*** RECORDS PROVIDED Section Begins ***

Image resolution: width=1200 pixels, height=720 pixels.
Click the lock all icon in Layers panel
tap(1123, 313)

*** RECORDS PROVIDED Section Ends ***
*** RECORDS PROVIDED Section Begins ***

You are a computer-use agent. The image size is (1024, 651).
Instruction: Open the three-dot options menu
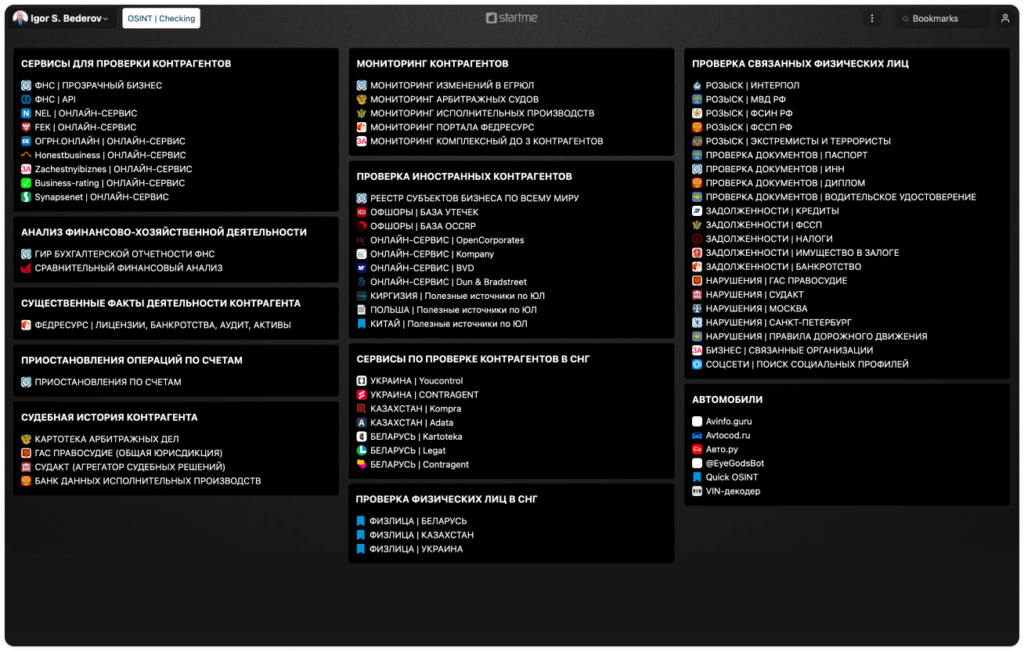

*** RECORDS PROVIDED Section Ends ***

- **WHAT TO DO**:
From the material above, copy exactly the lines between the line holding "You are a computer-use" and the line holding "Instruction: Open the three-dot options menu", inclusive, and only those.

- **ANSWER TO THIS TASK**:
You are a computer-use agent. The image size is (1024, 651).
Instruction: Open the three-dot options menu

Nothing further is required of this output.